Sabedoria da terra: agricultores do Pará ensinam na universidade a restaurar a Amazônia - Estado do Pará Online

Sabedoria da terra: agricultores do Pará ensinam na universidade a restaurar a Amazônia

Formação itinerante no leste paraense cria rede de "restauradores" que une a base camponesa à universidade para propor soluções climáticas e de segurança alimentar

Foto: Ianca Moreira

O nordeste paraense, uma das regiões mais degradadas da Amazônia, enfrenta um desafio urgente: solos exaustos e perda de biodiversidade. Mas uma revolução silenciosa vem do próprio campo. 

Agricultores familiares estão mostrando que plantar árvores junto à roça, as chamadas florestas alimentares, pode regenerar o solo, garantir renda e inspirar o ensino superior.

As florestas alimentares da Amazônia

Nos arredores de Belém, dois modelos de produção se destacam. Um, mais comercial, voltado à exportação de cacau e açaí, usa poucas espécies e depende de insumos químicos. O outro, das agroflorestas ultradiversificadas, mantidas por povos indígenas, quilombolas e pequenos agricultores, abriga até 70 espécies por hectare, entre frutíferas, medicinais e madeireiras.

Esses agricultores associam árvores que alimentam, curam e protegem o solo. “Alguns têm um conhecimento muito profundo das espécies, mas também das associações benéficas entre elas”, explica Émilie Coudel, pesquisadora do Cirad.

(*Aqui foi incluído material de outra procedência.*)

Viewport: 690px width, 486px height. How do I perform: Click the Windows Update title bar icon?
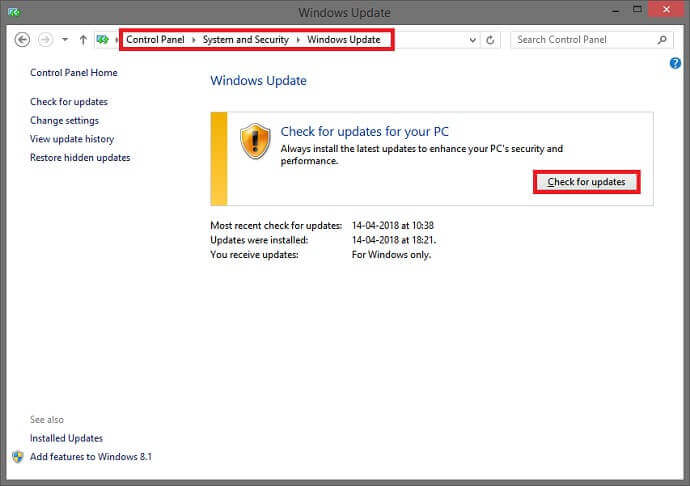pyautogui.click(x=11, y=12)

 “Eles plantam árvores para atrair abelhas nativas e aumentar a polinização das espécies frutíferas, ou outras árvores que repelem insetos indesejáveis. É um conhecimento transmitido há gerações, que a ciência agora começa a reconhecer.”

Quando a universidade vai ao campo

Foi para aprender com essa sabedoria que nasceu o curso Refloramaz (Restauração ambiental e sistemas agroflorestais na Amazônia) uma parceria entre UFPA, UFRA, Embrapa e Cirad, com apoio da União Europeia. Em vez de levar os agricultores ao campus, o curso foi até as comunidades do leste do Pará, transformando os roçados em laboratórios vivos.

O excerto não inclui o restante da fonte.